# YOUR INSTRUCTIONS
Scale the data between the lines holding "The width and" and "will tap(156, 698).", inclusive. Rewrite only those lines in full, requests included, and multiply each coordinate in the answers by 1.6, rounding to whole numbers with halves rounded up.
— START OF AVAILABLE DATA —
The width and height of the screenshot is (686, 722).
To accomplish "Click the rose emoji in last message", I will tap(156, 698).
— END OF AVAILABLE DATA —
— START OF AVAILABLE DATA —
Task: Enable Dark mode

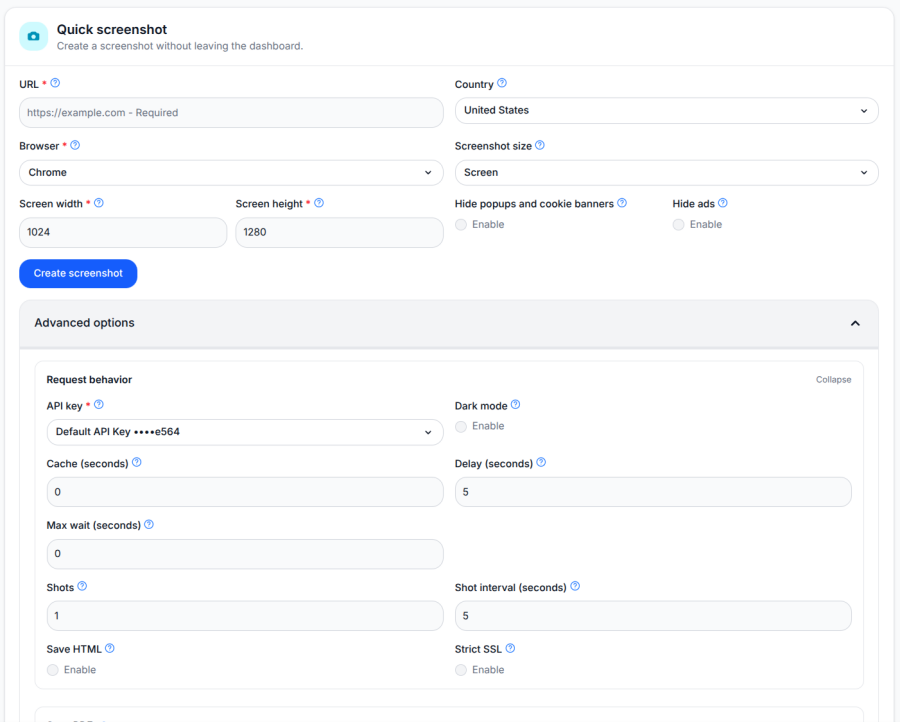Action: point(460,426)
— END OF AVAILABLE DATA —
— START OF AVAILABLE DATA —
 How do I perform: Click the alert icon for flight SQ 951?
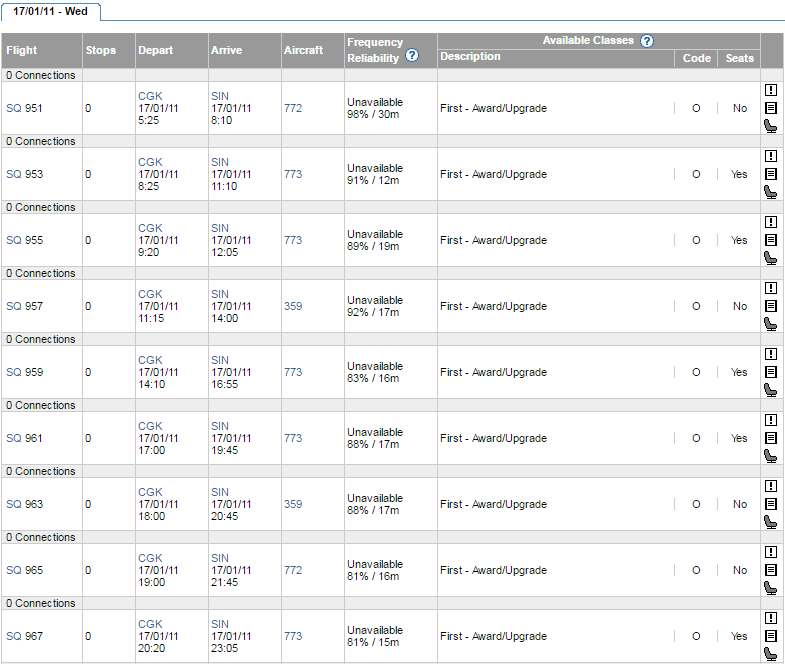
— END OF AVAILABLE DATA —
# COMPLETE ANSWER
The width and height of the screenshot is (686, 722).
To accomplish "Click the rose emoji in last message", I will tap(250, 1117).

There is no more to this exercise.